:: DATASET

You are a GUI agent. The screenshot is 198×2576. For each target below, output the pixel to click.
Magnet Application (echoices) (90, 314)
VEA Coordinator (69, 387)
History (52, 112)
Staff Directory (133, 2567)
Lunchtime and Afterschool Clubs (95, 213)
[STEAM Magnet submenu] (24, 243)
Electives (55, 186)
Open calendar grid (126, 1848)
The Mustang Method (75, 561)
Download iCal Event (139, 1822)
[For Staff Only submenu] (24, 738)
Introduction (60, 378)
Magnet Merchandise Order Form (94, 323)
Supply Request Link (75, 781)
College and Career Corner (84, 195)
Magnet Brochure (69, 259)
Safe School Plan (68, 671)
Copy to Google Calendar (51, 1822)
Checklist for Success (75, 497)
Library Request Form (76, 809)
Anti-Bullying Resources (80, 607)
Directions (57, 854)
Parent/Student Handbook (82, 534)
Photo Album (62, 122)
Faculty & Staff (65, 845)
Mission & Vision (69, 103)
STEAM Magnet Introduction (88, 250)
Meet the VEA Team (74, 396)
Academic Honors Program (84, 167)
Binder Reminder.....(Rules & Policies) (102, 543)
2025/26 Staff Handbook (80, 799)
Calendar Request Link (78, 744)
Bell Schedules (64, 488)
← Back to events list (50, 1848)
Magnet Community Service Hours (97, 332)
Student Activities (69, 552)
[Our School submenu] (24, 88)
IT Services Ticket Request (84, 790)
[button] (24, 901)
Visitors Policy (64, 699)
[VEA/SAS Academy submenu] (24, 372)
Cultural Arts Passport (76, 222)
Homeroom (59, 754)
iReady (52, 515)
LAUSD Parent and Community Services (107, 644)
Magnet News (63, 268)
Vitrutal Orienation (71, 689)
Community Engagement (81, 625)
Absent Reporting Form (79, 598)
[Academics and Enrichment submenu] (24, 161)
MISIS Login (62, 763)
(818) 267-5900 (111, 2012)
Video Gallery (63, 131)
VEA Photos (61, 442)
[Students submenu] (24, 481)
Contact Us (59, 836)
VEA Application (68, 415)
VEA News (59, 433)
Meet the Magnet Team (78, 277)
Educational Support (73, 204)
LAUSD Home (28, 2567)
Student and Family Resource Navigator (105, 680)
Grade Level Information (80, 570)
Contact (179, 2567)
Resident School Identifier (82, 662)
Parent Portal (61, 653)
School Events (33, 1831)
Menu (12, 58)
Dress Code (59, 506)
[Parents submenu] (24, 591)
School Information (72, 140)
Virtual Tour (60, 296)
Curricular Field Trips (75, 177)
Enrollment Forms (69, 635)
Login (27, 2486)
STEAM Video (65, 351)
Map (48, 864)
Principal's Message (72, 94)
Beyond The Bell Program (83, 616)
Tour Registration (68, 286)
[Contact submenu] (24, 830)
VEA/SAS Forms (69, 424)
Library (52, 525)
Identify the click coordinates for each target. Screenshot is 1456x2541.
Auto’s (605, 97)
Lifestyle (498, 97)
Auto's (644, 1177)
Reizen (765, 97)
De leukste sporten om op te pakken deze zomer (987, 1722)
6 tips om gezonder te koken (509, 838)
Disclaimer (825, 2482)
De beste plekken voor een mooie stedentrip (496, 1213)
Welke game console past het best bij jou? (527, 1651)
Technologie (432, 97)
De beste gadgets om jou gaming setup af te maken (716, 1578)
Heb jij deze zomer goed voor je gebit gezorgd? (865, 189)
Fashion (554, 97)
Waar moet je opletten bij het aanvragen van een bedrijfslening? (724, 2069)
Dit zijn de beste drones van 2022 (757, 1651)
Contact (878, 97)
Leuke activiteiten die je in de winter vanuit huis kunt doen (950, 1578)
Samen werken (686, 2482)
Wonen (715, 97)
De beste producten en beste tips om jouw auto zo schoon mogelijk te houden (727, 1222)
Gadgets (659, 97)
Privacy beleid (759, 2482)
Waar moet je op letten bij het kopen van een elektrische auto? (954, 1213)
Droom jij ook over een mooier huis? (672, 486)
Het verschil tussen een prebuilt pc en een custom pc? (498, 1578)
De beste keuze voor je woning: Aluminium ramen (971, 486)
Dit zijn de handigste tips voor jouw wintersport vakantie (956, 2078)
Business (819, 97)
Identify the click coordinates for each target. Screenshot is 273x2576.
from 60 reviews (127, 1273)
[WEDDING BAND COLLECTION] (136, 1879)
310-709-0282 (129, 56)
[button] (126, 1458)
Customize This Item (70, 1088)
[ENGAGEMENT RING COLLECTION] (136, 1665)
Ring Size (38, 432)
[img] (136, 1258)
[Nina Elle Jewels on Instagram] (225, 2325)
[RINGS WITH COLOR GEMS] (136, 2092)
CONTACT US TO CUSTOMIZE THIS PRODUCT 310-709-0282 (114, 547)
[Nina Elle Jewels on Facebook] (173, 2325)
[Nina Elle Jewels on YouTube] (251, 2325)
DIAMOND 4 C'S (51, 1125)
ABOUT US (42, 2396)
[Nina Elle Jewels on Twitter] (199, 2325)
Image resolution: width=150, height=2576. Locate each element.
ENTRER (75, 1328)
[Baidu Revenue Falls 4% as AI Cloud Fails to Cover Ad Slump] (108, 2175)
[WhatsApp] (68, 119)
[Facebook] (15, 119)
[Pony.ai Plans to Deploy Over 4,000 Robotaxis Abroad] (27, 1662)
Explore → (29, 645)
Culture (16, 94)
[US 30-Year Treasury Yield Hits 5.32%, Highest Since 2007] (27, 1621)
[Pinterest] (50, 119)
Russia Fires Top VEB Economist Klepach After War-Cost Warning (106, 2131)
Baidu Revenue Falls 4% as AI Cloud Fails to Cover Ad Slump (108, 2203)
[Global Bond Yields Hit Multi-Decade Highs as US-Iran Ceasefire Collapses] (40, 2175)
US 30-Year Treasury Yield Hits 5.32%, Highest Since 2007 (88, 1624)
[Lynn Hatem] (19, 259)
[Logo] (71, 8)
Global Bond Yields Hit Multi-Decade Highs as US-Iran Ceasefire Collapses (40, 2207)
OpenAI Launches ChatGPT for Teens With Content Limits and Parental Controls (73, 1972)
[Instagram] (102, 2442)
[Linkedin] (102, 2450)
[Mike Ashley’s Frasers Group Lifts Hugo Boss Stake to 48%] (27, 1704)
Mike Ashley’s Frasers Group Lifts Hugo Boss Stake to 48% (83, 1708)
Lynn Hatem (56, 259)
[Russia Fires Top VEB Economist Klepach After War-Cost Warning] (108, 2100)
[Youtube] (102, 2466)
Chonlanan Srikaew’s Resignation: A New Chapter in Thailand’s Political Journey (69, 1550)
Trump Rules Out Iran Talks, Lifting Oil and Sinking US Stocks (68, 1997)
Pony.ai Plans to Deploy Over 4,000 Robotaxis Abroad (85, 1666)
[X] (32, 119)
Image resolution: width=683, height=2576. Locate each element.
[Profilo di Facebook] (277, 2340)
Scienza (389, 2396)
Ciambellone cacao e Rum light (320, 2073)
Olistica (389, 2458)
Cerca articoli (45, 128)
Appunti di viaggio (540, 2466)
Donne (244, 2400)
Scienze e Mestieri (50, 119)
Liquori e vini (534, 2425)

::::

■ **AIM OF THE EXERCISE**: Only one stretch of the records above is wanted: the lines between the one holding "De beste keuze" and the one holding "[Nina Elle Jewels on Facebook] (173, 2325)", inclusive, reproduced exactly.

■ **ANSWER BOX**:
De beste keuze voor je woning: Aluminium ramen (971, 486)
Dit zijn de handigste tips voor jouw wintersport vakantie (956, 2078)
Business (819, 97)
Identify the click coordinates for each target. Screenshot is 273x2576.
from 60 reviews (127, 1273)
[WEDDING BAND COLLECTION] (136, 1879)
310-709-0282 (129, 56)
[button] (126, 1458)
Customize This Item (70, 1088)
[ENGAGEMENT RING COLLECTION] (136, 1665)
Ring Size (38, 432)
[img] (136, 1258)
[Nina Elle Jewels on Instagram] (225, 2325)
[RINGS WITH COLOR GEMS] (136, 2092)
CONTACT US TO CUSTOMIZE THIS PRODUCT 310-709-0282 (114, 547)
[Nina Elle Jewels on Facebook] (173, 2325)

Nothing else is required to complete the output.